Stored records
----------
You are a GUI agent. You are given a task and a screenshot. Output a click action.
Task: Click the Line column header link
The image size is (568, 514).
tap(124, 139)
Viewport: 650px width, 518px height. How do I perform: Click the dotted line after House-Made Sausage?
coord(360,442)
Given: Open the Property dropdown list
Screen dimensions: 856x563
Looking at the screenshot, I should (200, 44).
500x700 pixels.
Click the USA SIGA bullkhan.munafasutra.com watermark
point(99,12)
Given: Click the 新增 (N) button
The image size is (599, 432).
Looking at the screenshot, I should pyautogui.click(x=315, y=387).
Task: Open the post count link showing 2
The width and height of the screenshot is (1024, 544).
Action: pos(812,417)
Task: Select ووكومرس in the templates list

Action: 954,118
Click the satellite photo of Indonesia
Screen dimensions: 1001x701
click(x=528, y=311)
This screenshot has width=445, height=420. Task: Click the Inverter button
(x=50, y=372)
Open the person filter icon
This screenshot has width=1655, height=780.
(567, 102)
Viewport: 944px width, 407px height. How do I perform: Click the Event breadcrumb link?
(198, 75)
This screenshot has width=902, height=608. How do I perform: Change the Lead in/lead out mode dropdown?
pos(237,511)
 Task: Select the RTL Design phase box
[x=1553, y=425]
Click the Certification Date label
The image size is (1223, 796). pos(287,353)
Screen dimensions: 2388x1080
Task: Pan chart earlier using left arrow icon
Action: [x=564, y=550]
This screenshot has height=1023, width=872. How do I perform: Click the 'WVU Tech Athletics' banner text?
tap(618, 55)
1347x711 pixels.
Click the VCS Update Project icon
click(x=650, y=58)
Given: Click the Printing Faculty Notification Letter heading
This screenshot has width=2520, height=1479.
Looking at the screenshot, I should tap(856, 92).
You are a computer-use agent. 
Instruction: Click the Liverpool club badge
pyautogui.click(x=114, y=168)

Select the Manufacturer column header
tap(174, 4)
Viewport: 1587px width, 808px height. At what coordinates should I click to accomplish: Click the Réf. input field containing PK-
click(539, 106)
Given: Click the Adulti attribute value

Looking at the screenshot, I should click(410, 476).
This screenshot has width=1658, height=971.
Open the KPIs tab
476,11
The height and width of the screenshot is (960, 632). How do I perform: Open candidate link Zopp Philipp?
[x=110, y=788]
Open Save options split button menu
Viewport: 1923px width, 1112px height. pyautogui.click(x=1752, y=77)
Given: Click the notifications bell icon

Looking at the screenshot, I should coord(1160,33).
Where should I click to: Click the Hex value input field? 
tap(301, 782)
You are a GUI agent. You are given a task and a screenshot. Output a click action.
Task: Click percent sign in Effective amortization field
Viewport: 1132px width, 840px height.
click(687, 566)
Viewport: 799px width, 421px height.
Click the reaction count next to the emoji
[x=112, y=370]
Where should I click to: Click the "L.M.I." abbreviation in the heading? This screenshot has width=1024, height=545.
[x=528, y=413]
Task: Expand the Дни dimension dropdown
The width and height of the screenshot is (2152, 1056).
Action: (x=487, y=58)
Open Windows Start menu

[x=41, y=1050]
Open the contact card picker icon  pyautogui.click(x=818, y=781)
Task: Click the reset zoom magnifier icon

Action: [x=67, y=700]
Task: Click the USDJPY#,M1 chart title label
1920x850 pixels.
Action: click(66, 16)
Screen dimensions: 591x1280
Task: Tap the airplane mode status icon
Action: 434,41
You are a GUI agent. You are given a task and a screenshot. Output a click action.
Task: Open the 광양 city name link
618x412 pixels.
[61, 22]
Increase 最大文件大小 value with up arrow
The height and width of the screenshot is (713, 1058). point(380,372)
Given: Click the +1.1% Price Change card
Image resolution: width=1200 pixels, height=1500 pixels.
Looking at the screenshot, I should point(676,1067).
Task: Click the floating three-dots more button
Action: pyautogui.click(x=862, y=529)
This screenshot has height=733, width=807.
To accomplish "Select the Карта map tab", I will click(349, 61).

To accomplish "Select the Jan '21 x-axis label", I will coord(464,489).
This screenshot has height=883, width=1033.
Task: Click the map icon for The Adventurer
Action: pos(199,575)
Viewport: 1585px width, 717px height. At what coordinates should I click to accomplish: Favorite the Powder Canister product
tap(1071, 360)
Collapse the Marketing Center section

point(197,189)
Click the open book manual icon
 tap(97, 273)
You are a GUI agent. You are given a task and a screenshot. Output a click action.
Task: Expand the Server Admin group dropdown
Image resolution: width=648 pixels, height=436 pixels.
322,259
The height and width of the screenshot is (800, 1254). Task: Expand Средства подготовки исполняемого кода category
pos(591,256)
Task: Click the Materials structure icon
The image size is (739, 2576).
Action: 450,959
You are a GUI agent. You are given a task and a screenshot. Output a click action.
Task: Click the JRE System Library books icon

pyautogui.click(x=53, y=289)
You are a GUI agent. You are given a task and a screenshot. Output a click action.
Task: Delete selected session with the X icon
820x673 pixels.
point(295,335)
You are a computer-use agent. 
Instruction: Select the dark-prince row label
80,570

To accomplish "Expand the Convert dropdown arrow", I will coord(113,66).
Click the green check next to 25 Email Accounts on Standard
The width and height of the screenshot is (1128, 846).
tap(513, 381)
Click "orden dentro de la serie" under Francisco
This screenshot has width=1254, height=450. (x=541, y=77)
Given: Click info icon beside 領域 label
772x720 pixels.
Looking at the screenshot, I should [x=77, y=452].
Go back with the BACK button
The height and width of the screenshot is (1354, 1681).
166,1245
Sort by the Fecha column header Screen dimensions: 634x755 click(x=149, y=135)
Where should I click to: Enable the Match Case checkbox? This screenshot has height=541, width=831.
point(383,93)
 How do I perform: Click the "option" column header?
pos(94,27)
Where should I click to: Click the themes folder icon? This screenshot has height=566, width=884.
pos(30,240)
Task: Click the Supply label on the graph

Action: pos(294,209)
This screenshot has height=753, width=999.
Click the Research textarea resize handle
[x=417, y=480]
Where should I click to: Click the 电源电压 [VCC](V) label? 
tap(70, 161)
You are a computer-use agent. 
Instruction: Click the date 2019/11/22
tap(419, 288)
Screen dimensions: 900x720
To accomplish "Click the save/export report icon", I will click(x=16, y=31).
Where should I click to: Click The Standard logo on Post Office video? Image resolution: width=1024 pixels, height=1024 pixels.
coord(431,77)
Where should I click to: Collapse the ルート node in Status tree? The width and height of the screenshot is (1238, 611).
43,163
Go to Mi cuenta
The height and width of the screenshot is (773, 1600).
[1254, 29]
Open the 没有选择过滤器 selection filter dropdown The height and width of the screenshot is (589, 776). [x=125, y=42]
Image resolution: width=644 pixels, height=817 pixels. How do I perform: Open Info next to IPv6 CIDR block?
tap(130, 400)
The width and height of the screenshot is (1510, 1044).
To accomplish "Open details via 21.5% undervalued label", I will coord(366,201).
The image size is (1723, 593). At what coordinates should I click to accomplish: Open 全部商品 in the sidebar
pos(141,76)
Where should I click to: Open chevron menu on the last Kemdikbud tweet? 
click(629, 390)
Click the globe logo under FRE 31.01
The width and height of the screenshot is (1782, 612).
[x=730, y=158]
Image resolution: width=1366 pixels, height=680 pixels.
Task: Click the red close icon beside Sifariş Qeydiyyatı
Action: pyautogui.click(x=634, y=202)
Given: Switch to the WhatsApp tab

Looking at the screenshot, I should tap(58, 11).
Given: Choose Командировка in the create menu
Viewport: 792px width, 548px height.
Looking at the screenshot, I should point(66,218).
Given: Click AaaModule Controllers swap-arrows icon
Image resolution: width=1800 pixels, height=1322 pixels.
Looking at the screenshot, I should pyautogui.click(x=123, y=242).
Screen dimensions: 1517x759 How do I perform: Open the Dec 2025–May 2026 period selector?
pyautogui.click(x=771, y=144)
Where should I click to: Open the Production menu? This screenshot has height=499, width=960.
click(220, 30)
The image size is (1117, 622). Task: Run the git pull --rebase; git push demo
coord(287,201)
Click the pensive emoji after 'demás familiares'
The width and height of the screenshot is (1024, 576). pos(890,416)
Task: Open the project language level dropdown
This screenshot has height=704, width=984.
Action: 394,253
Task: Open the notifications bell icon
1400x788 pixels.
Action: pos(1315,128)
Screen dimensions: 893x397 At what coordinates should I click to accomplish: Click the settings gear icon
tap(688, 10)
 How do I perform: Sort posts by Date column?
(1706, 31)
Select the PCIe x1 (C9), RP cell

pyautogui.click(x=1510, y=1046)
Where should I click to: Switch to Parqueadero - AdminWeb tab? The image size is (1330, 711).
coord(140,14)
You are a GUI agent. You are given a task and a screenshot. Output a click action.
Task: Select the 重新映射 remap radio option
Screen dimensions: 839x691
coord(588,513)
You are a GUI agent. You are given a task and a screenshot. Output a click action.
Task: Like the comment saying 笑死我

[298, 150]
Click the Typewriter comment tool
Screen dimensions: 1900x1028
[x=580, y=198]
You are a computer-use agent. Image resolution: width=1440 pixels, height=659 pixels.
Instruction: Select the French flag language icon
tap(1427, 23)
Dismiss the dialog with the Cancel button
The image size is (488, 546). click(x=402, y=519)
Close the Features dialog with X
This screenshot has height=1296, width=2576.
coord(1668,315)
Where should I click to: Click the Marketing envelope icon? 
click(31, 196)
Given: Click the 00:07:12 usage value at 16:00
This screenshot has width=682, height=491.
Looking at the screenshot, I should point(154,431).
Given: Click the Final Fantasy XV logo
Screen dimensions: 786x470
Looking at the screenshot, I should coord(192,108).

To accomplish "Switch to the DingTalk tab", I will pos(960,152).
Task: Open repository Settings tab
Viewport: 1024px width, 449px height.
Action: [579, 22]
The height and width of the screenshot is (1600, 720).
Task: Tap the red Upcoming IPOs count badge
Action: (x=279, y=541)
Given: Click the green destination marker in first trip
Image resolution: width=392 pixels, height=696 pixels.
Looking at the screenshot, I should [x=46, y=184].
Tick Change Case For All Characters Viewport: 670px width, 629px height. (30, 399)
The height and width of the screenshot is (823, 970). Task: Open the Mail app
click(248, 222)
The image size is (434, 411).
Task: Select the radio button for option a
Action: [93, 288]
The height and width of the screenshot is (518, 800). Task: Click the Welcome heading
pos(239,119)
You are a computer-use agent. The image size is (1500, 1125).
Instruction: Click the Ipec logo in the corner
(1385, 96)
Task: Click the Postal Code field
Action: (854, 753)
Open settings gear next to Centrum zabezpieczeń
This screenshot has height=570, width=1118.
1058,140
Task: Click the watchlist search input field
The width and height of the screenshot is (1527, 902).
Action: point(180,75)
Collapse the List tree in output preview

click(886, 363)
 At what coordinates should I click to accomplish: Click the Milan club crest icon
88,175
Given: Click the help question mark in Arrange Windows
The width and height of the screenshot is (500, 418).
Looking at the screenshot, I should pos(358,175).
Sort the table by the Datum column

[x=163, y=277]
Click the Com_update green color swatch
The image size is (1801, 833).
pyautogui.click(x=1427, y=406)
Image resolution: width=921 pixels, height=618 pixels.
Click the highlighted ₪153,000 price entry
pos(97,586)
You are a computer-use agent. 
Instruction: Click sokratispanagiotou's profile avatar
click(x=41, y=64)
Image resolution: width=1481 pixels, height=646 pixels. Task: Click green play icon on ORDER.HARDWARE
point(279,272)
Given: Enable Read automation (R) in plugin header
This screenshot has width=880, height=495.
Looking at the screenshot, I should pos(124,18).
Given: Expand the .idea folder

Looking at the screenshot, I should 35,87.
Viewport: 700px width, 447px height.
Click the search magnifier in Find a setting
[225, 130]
----------
▸ Action item: Out of the data above, transcribe exactly and only the lines starting with the line that has "1920x850 pixels." and going on through the line that has "This screenshot has height=733, width=807.", both included.

▸ Task output:
1920x850 pixels.
Action: click(66, 16)
Screen dimensions: 591x1280
Task: Tap the airplane mode status icon
Action: 434,41
You are a GUI agent. You are given a task and a screenshot. Output a click action.
Task: Open the 광양 city name link
618x412 pixels.
[61, 22]
Increase 最大文件大小 value with up arrow
The height and width of the screenshot is (713, 1058). point(380,372)
Given: Click the +1.1% Price Change card
Image resolution: width=1200 pixels, height=1500 pixels.
Looking at the screenshot, I should point(676,1067).
Task: Click the floating three-dots more button
Action: pyautogui.click(x=862, y=529)
This screenshot has height=733, width=807.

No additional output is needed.